[Source records]
┄┄┄┄┄┄┄┄┄┄┄┄┄┄┄┄┄┄┄┄
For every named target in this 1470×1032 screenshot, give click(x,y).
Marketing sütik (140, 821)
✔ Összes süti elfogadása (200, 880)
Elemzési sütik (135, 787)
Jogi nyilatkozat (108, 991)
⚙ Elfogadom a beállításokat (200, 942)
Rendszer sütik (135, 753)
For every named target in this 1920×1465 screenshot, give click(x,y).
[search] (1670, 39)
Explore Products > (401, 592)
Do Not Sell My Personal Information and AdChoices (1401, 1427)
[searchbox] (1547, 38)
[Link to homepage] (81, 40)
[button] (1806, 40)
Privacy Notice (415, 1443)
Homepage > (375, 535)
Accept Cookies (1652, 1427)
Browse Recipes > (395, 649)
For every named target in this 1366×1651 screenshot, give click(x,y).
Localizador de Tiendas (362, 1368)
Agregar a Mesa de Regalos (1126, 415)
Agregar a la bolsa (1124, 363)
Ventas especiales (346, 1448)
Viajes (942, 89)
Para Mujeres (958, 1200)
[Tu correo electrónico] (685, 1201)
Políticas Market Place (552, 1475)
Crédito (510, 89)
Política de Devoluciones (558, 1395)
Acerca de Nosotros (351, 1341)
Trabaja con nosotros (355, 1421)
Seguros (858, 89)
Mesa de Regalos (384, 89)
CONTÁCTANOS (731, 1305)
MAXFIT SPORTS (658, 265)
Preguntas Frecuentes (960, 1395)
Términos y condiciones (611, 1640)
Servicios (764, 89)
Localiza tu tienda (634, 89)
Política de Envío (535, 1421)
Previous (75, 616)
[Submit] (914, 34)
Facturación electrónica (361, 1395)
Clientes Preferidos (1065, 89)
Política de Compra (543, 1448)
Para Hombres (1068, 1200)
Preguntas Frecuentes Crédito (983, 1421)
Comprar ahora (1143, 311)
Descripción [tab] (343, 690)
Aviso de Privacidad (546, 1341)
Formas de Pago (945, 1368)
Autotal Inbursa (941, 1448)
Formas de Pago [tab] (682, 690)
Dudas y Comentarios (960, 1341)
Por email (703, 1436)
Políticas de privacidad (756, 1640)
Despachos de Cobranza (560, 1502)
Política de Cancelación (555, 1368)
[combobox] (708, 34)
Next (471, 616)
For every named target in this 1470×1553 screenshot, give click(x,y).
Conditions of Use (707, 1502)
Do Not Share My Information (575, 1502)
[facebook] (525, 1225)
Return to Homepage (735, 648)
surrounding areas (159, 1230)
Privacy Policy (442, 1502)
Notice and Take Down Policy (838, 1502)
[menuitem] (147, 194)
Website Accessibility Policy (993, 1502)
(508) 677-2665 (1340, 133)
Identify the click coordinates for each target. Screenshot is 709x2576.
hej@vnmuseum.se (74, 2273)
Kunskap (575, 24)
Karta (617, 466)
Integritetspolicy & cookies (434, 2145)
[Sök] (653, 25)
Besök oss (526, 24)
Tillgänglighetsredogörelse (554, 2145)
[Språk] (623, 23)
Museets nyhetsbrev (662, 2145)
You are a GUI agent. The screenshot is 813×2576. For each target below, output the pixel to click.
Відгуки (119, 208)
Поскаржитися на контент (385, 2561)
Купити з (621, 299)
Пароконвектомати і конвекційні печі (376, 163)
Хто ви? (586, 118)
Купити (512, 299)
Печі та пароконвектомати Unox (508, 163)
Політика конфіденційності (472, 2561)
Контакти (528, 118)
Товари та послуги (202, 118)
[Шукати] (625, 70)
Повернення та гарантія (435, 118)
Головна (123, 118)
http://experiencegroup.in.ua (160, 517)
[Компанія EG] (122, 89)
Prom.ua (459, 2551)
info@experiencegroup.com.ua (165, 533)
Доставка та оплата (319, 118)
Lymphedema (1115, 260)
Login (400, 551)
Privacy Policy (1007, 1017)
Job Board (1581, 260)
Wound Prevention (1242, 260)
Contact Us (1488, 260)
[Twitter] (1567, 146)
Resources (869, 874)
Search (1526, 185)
┄┄┄┄┄┄┄┄┄┄┄┄┄┄┄┄┄┄┄┄
REQUIRED ACTION: Proceeding from the line containing "Preguntas Frecuentes Crédito (983, 1421)" through the line containing "[Компанія EG] (122, 89)", transcribe the lines above exactly, both end lines included.

REPLY TO THE TASK:
Preguntas Frecuentes Crédito (983, 1421)
Comprar ahora (1143, 311)
Descripción [tab] (343, 690)
Aviso de Privacidad (546, 1341)
Formas de Pago (945, 1368)
Autotal Inbursa (941, 1448)
Formas de Pago [tab] (682, 690)
Dudas y Comentarios (960, 1341)
Por email (703, 1436)
Políticas de privacidad (756, 1640)
Despachos de Cobranza (560, 1502)
Política de Cancelación (555, 1368)
[combobox] (708, 34)
Next (471, 616)
For every named target in this 1470×1553 screenshot, give click(x,y).
Conditions of Use (707, 1502)
Do Not Share My Information (575, 1502)
[facebook] (525, 1225)
Return to Homepage (735, 648)
surrounding areas (159, 1230)
Privacy Policy (442, 1502)
Notice and Take Down Policy (838, 1502)
[menuitem] (147, 194)
Website Accessibility Policy (993, 1502)
(508) 677-2665 (1340, 133)
Identify the click coordinates for each target. Screenshot is 709x2576.
hej@vnmuseum.se (74, 2273)
Kunskap (575, 24)
Karta (617, 466)
Integritetspolicy & cookies (434, 2145)
[Sök] (653, 25)
Besök oss (526, 24)
Tillgänglighetsredogörelse (554, 2145)
[Språk] (623, 23)
Museets nyhetsbrev (662, 2145)
You are a GUI agent. The screenshot is 813×2576. For each target below, output the pixel to click.
Відгуки (119, 208)
Поскаржитися на контент (385, 2561)
Купити з (621, 299)
Пароконвектомати і конвекційні печі (376, 163)
Хто ви? (586, 118)
Купити (512, 299)
Печі та пароконвектомати Unox (508, 163)
Політика конфіденційності (472, 2561)
Контакти (528, 118)
Товари та послуги (202, 118)
[Шукати] (625, 70)
Повернення та гарантія (435, 118)
Головна (123, 118)
http://experiencegroup.in.ua (160, 517)
[Компанія EG] (122, 89)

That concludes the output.